== Material for this task ==

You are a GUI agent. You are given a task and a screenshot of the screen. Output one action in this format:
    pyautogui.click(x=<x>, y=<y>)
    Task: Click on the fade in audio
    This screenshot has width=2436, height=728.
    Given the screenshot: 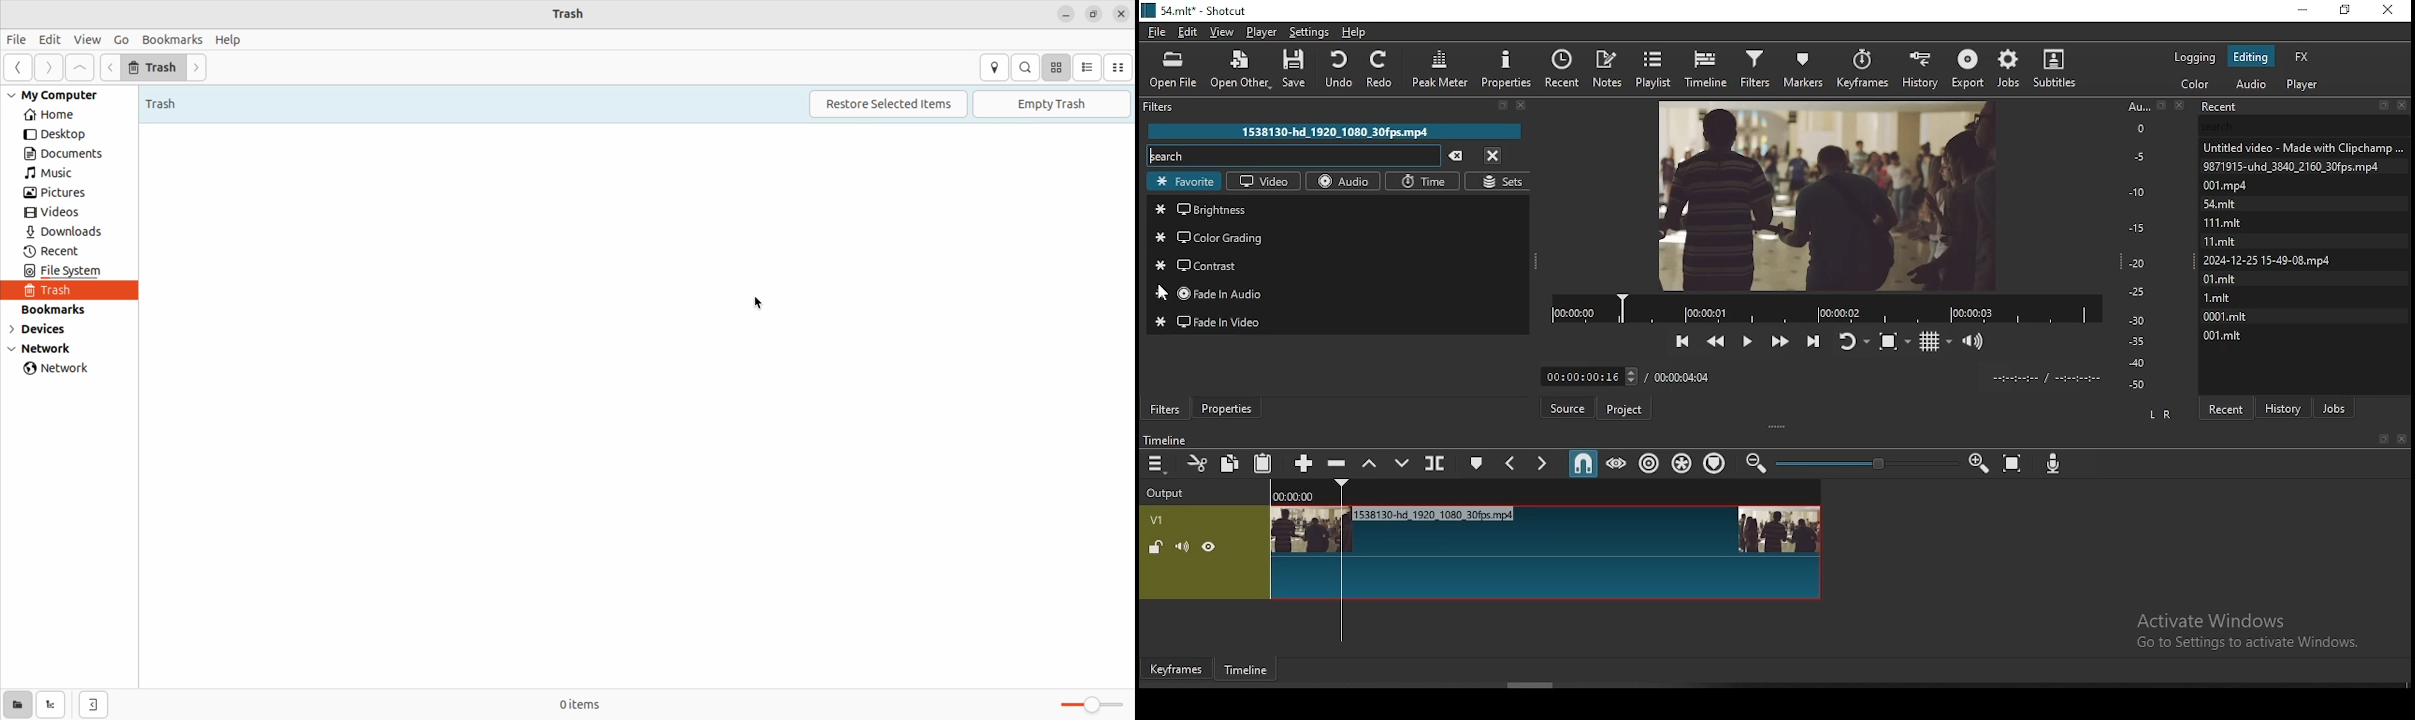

===

Express the lines of the entries above as a JSON list of strings, one string per line, leaving out blank lines. Leave the pictures out of your answer.

- [Completed exercise]:
[
  "You are a GUI agent. You are given a task and a screenshot of the screen. Output one action in this format:",
  "    pyautogui.click(x=<x>, y=<y>)",
  "    Task: Click on the fade in audio",
  "    This screenshot has width=2436, height=728.",
  "    Given the screenshot: "
]